Investor Relations: Ellen Liu
Senior Director, Investor Relations
InvestorRelations@talenenergy.com
Media: Taryne Williams
Director, Corporate Communications
Taryne.Williams@talenenergy.com
Forward-Looking Statements This
communication contains forward-looking statements within the
meaning of the federal securities laws, which statements are
subject to substantial risks and uncertainties. These
forward-looking statements are intended to qualify for the safe
harbor from liability established by the Private Securities
Litigation Reform Act of 1995. All statements other than statements
of historical fact included in this communication, or incorporated
by reference into this communication, are forward-looking
statements. Throughout this communication, we have attempted to
identify forward-looking statements by using words such as
“anticipate,” “believe,” “continue,” “could,” “estimate,” “expect,”
“forecasts,” “goal,” “intend,” “may,” “plan,” “potential,”
“predict,” “project,” “seek,” “should,” “will,” or other forms of
these words or similar words or expressions or the negative
thereof, although not all forward-looking statements contain these
terms.
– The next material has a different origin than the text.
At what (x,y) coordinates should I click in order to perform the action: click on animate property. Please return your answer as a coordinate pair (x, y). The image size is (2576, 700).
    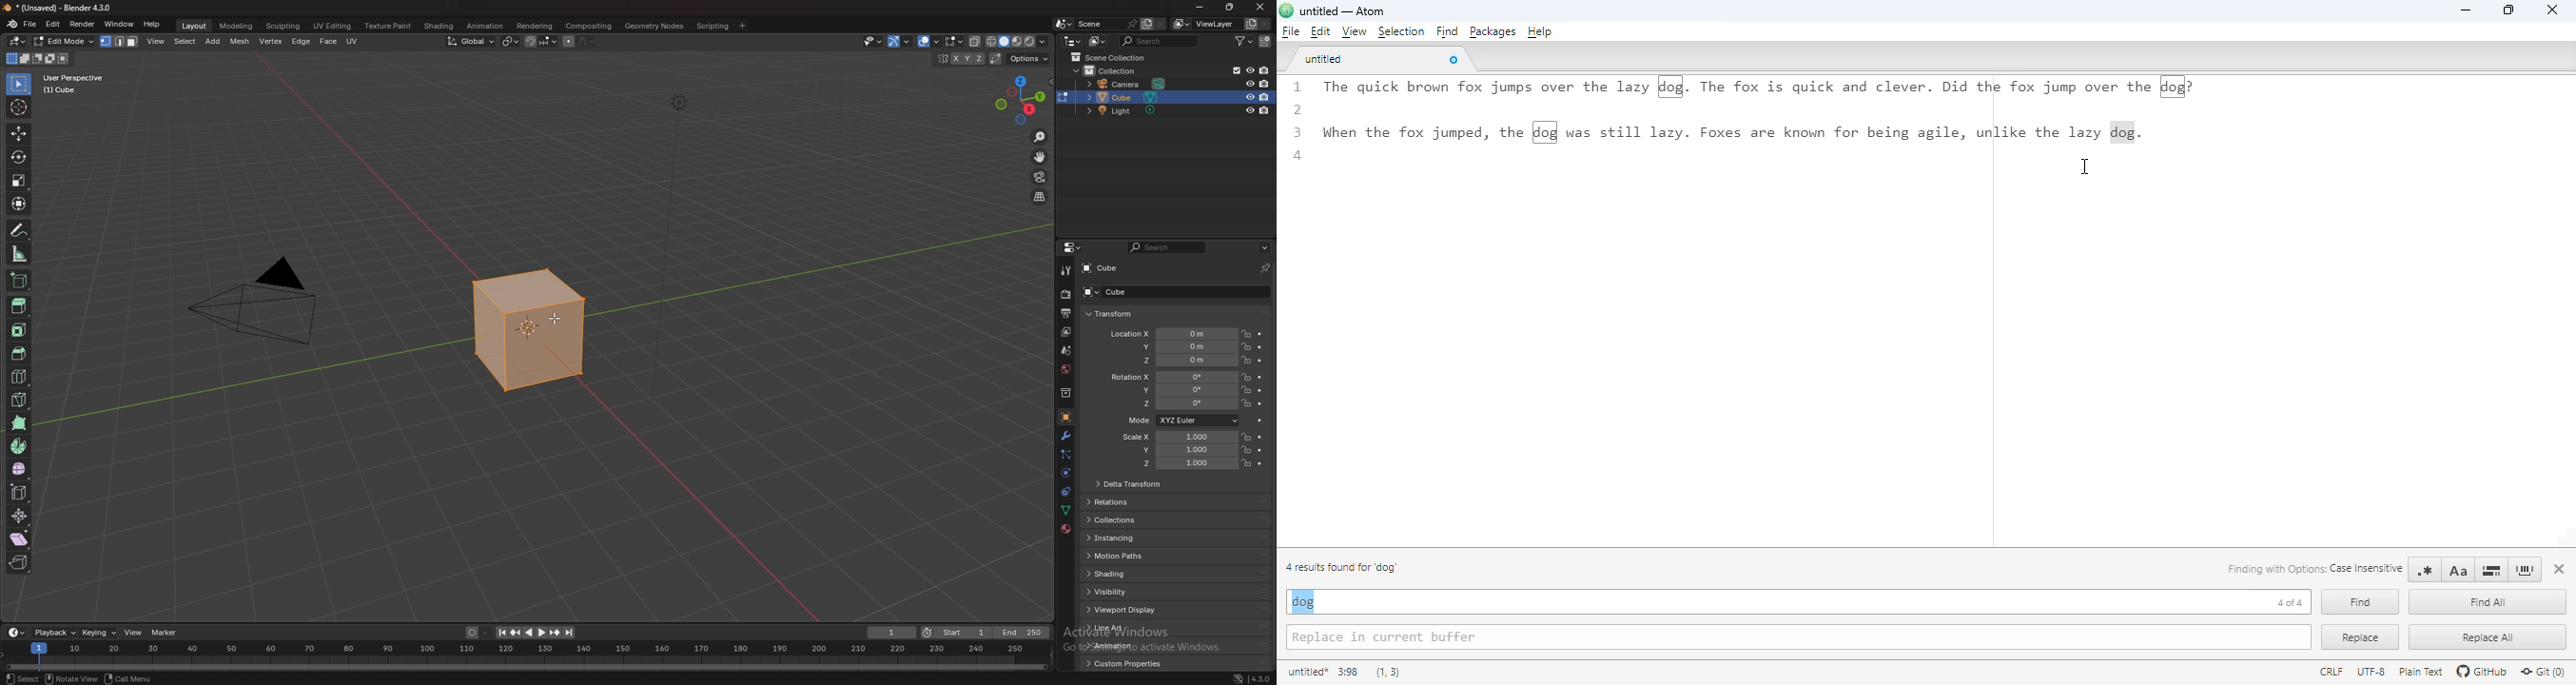
    Looking at the image, I should click on (1260, 464).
Forward-looking statements address future events and
conditions concerning, among other things, capital expenditures,
earnings, litigation, regulatory matters, hedging, liquidity and
capital resources and accounting matters. Forward-looking
statements are subject to substantial risks and uncertainties that
could cause our future business, financial condition, results of
operations or performance to differ materially from our historical
results or those expressed or implied in any forward-looking
statement contained in this communication. All of our
forward-looking statements include assumptions underlying or
relating to such statements that may cause actual results to differ
materially from expectations, and are subject to numerous factors
that present considerable risks and uncertainties.